Task directions: Please give the count of lines below with the string "agent" in them, and no other words.

Records drawn from a dataset:
_ _ _

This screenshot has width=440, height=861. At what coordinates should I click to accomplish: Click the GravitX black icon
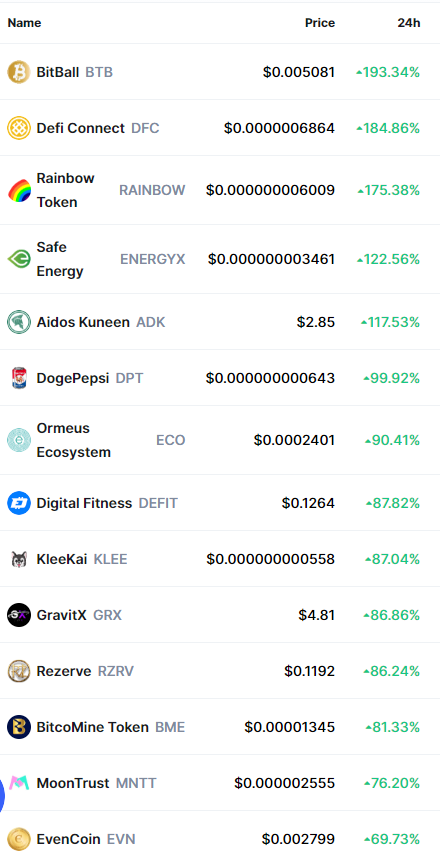[x=19, y=615]
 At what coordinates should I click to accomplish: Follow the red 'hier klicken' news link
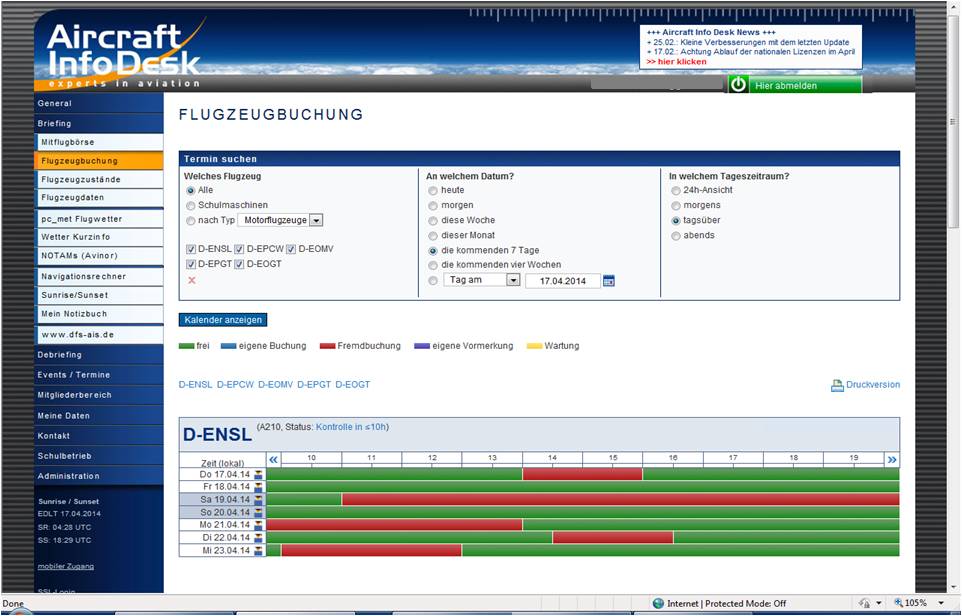[x=677, y=62]
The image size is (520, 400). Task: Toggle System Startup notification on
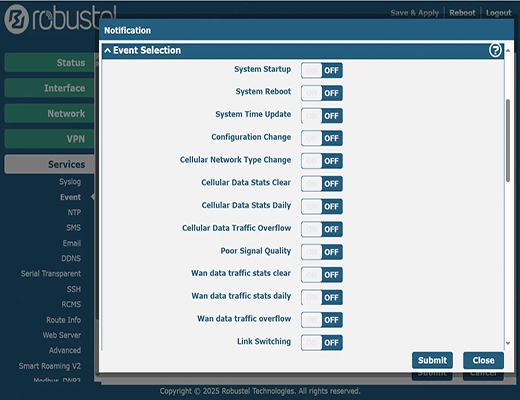pos(322,70)
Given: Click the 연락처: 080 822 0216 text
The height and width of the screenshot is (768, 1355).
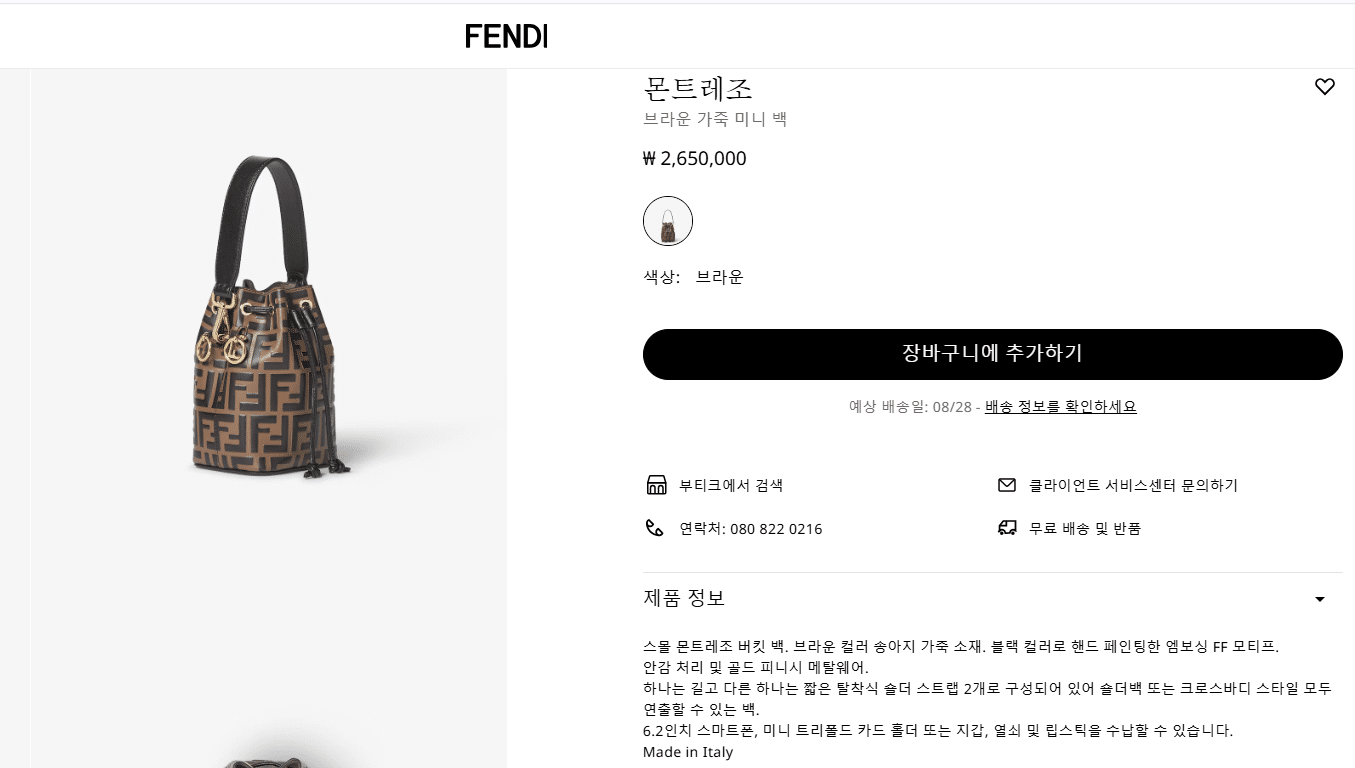Looking at the screenshot, I should (750, 529).
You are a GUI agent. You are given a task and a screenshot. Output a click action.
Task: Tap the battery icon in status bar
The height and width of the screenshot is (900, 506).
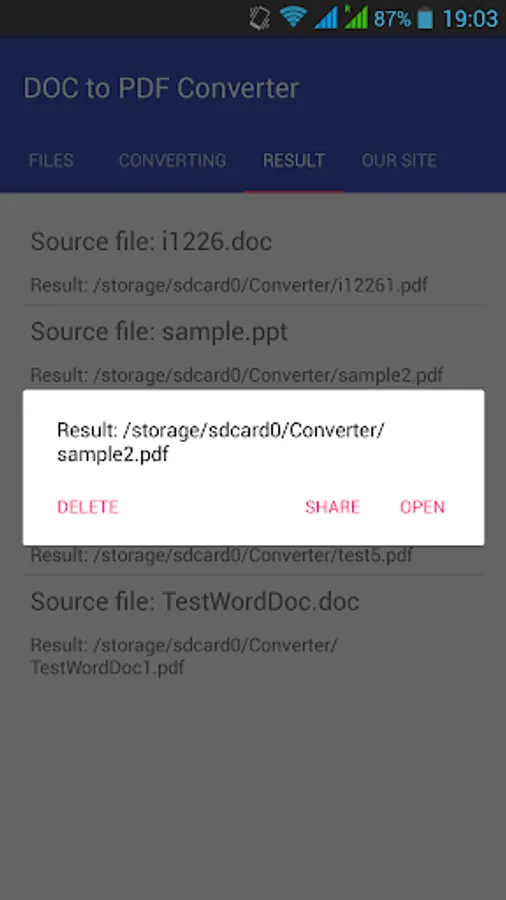tap(425, 18)
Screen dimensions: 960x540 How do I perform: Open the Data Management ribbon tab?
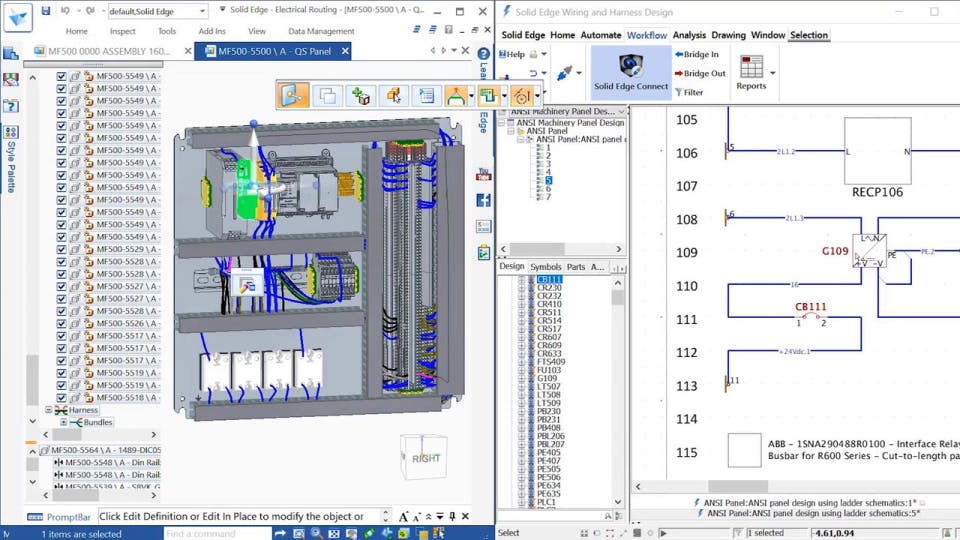click(321, 31)
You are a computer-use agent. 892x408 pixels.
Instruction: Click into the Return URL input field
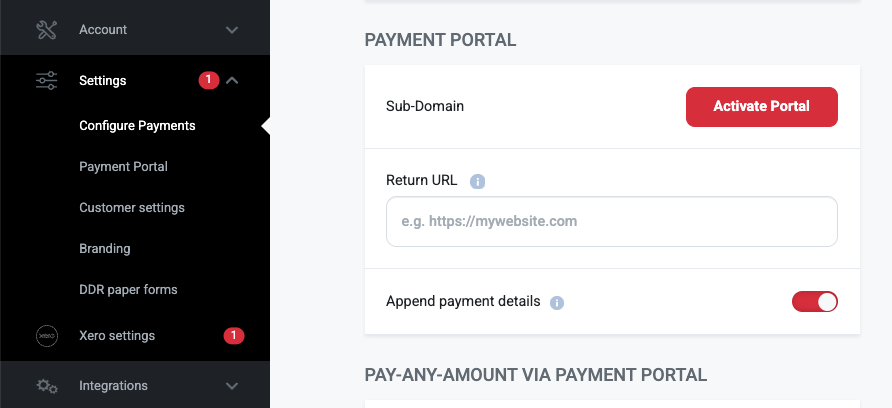coord(611,221)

_ _ _

Answer: 2